Watching the Nets through Orange Colored Glasses

Through Orange Colored Glasses

Tuesday evening, I found myself tuning into the fourth quarter of the Nets and Bucks game. While this on its own is purely anecdotal, the emotion concocted by the Nets remains constant for this diehard Knicks fan: one of utter disdain.

When I watch the Nets, I want them to lose by 30 points on a nightly basis. I want them to be the laughingstock of the league, for their newfound Kings County fans to stop showing up, and for utter chaos to ensue. In thinking about why this is the case and how it compares to the other intercity sports rivalries here, the main difference just hit me. The Nets in recent years have posed much more a threat to the Knicks than either football or baseball team posed to its respective counterpart.

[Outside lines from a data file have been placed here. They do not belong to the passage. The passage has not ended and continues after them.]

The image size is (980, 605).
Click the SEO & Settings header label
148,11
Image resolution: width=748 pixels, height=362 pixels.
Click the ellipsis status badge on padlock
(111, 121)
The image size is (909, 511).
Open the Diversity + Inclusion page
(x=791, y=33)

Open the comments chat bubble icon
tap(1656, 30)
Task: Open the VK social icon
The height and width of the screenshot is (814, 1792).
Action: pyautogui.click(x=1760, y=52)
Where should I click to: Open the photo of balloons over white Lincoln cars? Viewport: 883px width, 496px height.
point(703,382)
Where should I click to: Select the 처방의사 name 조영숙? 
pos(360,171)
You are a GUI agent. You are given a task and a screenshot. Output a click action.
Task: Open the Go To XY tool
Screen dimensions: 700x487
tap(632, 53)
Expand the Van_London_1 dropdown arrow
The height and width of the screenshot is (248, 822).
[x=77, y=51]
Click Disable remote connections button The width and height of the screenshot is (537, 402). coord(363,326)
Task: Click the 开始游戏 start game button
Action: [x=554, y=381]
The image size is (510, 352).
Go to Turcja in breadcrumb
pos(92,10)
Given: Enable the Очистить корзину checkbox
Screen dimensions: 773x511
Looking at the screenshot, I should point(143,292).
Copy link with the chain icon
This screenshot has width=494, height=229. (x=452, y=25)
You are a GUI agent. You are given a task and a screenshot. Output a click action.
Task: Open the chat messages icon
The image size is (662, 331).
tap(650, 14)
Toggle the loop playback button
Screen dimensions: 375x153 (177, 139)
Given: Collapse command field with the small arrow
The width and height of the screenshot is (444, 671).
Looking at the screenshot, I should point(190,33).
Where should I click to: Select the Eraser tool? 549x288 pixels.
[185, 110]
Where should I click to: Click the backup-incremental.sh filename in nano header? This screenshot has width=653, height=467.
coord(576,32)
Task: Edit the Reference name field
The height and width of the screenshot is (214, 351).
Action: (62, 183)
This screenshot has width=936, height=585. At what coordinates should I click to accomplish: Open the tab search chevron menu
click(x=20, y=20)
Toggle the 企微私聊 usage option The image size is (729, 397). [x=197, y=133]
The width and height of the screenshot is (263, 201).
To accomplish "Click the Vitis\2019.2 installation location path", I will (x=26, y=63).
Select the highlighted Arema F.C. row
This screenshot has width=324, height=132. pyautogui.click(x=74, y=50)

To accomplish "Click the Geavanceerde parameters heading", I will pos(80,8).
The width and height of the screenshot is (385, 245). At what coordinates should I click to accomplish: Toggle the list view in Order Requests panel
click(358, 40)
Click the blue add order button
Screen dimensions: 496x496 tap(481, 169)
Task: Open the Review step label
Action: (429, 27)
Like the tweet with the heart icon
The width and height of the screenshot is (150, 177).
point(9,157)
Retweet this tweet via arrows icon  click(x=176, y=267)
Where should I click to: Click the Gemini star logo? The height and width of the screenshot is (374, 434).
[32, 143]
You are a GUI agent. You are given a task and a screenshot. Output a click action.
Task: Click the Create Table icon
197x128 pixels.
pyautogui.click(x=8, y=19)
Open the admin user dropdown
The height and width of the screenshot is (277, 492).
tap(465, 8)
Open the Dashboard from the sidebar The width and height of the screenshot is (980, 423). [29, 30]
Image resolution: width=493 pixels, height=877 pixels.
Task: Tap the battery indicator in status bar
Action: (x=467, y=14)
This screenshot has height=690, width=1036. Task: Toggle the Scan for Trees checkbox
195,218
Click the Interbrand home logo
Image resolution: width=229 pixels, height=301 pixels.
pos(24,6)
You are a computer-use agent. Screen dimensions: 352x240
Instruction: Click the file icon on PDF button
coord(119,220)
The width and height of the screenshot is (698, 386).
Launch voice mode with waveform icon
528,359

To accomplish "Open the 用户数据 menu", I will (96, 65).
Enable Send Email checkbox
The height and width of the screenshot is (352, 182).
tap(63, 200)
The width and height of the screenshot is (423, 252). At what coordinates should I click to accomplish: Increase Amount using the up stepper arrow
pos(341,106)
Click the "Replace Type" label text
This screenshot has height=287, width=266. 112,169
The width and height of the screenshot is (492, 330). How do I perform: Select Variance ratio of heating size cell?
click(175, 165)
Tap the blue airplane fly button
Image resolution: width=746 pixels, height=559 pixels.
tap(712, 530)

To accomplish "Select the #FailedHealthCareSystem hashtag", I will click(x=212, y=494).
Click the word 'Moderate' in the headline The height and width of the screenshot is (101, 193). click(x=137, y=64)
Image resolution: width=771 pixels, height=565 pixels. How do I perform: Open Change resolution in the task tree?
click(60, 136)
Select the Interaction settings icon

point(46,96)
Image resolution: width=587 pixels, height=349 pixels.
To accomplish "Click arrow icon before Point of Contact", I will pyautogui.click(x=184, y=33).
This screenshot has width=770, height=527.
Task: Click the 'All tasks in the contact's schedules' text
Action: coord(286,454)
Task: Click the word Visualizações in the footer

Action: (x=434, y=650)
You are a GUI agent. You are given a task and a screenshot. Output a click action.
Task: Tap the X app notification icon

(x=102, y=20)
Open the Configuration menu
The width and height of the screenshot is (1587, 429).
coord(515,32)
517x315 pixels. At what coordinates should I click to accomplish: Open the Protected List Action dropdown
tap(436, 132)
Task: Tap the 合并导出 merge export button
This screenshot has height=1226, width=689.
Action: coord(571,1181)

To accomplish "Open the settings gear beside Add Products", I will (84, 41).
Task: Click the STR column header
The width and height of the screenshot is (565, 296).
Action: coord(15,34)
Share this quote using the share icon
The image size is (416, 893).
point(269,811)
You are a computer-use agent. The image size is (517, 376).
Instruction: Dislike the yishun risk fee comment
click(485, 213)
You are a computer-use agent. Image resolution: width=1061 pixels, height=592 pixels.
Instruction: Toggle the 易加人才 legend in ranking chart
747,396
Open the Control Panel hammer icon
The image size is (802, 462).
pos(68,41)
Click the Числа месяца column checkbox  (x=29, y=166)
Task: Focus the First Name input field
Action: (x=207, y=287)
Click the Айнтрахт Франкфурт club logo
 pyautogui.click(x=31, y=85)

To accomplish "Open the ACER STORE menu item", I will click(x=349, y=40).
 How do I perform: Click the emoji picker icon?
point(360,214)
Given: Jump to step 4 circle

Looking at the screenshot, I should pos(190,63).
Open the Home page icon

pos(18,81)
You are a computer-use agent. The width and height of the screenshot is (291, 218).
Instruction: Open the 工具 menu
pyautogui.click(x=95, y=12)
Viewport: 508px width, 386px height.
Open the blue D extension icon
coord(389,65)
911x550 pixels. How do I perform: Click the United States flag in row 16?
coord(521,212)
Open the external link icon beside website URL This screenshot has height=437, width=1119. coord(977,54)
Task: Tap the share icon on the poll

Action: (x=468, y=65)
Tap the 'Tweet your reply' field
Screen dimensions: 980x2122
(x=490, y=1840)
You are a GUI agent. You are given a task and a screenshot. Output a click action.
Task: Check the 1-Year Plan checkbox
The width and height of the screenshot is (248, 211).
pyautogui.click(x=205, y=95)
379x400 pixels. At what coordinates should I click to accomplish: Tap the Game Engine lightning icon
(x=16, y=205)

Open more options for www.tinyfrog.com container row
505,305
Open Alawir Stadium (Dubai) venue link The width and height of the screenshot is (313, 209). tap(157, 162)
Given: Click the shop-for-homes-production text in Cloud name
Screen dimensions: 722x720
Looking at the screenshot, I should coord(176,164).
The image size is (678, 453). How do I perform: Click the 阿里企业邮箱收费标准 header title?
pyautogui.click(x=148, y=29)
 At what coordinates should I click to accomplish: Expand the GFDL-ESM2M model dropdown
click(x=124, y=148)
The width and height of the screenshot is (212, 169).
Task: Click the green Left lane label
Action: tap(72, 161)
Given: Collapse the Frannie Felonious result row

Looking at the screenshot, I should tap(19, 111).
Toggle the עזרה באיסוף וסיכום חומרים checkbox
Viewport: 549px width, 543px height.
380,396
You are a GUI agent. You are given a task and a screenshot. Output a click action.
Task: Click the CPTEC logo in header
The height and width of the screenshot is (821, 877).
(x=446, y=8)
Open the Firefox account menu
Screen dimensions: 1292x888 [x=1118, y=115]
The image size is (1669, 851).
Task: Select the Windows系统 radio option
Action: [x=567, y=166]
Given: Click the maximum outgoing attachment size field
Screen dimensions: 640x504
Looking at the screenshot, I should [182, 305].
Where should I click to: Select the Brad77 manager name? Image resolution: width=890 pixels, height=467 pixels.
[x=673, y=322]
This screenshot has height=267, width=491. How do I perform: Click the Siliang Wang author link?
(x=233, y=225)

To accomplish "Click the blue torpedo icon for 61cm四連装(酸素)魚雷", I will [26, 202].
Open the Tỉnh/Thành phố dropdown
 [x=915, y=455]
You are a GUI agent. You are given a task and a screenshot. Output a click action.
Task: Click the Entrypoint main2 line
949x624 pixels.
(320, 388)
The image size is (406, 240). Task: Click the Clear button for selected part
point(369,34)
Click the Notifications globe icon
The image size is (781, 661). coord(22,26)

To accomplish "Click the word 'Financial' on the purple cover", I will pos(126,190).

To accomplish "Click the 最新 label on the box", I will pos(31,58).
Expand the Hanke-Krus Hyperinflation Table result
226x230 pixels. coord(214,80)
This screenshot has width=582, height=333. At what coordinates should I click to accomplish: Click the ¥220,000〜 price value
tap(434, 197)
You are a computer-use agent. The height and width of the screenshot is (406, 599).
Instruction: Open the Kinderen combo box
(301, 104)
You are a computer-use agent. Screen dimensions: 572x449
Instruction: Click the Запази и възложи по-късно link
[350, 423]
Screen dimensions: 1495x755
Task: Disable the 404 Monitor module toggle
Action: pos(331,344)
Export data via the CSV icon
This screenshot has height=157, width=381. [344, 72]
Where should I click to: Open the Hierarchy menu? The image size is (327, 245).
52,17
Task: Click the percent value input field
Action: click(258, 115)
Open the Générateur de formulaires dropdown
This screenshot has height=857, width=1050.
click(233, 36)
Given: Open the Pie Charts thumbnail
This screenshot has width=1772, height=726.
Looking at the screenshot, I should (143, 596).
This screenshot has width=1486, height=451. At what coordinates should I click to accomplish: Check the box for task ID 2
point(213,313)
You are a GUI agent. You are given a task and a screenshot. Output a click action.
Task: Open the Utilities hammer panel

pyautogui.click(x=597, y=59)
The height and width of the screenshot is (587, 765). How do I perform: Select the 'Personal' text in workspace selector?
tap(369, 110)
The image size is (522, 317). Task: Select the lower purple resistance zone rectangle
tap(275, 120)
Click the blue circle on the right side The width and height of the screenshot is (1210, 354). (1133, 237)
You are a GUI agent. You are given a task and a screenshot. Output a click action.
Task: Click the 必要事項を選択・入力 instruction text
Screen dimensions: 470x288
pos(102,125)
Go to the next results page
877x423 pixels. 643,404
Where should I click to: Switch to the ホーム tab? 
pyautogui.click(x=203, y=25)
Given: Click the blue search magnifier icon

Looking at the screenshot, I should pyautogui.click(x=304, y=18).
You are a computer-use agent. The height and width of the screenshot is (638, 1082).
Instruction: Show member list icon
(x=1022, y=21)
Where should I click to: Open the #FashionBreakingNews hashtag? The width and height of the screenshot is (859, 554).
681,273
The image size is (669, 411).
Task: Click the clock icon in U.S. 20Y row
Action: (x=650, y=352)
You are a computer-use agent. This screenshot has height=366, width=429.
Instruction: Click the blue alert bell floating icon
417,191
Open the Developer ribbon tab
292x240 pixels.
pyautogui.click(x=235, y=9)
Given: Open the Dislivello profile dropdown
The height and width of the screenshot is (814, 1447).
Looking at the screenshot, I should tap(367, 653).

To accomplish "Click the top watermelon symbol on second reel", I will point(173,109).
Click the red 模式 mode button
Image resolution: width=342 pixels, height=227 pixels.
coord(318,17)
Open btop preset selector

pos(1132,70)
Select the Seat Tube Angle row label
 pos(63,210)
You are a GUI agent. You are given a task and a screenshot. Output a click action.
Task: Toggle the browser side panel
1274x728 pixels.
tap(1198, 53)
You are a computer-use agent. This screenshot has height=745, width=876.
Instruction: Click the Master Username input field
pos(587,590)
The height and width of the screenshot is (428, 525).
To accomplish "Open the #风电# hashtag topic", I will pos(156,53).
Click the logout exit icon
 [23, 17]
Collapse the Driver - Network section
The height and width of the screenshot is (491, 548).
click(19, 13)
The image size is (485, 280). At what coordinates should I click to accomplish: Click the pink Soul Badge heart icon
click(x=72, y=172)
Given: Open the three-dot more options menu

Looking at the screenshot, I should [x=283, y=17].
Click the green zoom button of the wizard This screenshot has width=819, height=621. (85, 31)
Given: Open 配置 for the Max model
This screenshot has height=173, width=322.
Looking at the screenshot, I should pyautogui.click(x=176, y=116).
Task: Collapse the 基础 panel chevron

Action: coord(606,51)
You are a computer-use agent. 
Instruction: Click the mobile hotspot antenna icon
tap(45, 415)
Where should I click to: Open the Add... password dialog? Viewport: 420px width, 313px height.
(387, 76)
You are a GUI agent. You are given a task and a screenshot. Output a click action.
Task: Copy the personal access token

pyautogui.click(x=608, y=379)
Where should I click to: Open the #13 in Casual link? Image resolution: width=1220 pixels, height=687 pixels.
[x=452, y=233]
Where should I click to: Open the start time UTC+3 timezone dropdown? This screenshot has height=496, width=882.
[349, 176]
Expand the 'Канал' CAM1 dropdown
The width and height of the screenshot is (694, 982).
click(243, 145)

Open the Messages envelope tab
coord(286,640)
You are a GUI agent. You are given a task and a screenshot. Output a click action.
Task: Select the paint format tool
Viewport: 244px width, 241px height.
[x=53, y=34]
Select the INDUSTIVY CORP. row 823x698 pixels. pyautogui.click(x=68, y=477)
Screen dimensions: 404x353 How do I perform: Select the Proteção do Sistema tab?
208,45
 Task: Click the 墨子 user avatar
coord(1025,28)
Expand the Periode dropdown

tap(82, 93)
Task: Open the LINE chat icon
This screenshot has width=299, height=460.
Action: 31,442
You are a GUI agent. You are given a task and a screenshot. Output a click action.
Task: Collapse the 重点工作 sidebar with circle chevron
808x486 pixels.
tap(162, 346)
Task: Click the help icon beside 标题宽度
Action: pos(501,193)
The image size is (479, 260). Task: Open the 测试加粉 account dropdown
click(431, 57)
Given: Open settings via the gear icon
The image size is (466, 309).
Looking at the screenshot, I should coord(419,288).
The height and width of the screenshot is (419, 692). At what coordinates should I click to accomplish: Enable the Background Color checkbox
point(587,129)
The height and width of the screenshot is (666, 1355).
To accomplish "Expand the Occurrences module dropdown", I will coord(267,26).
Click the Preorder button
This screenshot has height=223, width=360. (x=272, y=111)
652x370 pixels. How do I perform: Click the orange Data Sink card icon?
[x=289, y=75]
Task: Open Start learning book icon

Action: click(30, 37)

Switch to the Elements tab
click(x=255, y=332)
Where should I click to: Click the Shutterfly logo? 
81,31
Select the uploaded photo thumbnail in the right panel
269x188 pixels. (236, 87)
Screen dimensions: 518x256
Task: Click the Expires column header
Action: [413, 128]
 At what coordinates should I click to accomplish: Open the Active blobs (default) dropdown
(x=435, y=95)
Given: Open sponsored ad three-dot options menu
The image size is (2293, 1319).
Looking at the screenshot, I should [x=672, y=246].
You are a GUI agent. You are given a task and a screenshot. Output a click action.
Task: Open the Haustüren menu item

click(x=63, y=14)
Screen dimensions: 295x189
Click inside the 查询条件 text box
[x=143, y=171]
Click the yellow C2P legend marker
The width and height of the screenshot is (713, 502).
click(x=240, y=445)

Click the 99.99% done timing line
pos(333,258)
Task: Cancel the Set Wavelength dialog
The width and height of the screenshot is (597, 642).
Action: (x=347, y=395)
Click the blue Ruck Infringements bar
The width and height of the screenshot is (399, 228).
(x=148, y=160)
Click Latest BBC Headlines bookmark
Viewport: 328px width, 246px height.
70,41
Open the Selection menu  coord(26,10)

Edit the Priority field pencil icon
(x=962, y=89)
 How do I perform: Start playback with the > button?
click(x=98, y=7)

Back in the halcyon days of Stephon Marbury, Jaime Feick and Lucious Harris, the Nets were merely a little brother to the Knicks. A 30 win also-ran, Nets/Knicks games at the Meadowlands were a mere Garden Party for a Knicks team that was good for about 50 wins per year. Of course, everything changed in 2002 when the Nets acquired Jason Kidd and the Knicks missed the playoffs for the first time in over a decade.  The rest is modern New York sports history. The Nets were a formidable eastern conference title contender from 2002 through 2007 while the Knicks spent the same period as the laughingstock of the NBA.

The teams they gutted their rosters together in chase of Lebron, and then Melo. As a result of these team plans coupled with the emergence of twitter, a much purer rivalry was generated between the two fan bases. With regards to the Mets and Yankees and the Jets and Giants, you find ambivalence toward the other team among some fans. Sure, some Mets fans loathe the Yankees and there are Jets fans who’d never root for the Giants, but this blossoming Knicks/Nets rivalry feels different.

Simply put, I don’t think you’d find a single Knick who wishes success upon the Nets. Furthermore, save for the Nets fans who are former Knicks fans and can’t let go of their first true basketball love, I doubt many real diehard Nets fans want the Knicks to do anything but lose 60 games a year.

Of course, the aforementioned converted Nets fan only adds fuel to this rivalry’s fire. Yes, the Knicks have been mismanaged for years by a highly questionable owner. However, leaving a team for another one, especially one in the same city feels tawdry and wrong to me. The beauty of sports is for all the miserable lows, the highs are even THAT much better. To leave a team and never experience those highs is treacherous, in my opinion. While the Knicks may have to deal with Lebron for the rest of the decade, one time in the next 40 years they will finally win that elusive title. The owner can’t screw it up nor can he live forever.

Should that occur, it will be on par with celebrating a Cubs World Series in the Windy City. The parade will be epic and millions city wide will rejoice. The converted Nets fans will feel filthy. The only thing that could top it off in my opinion? If Brooklyn goes 8-74 in the same season setting the all time mark for futility.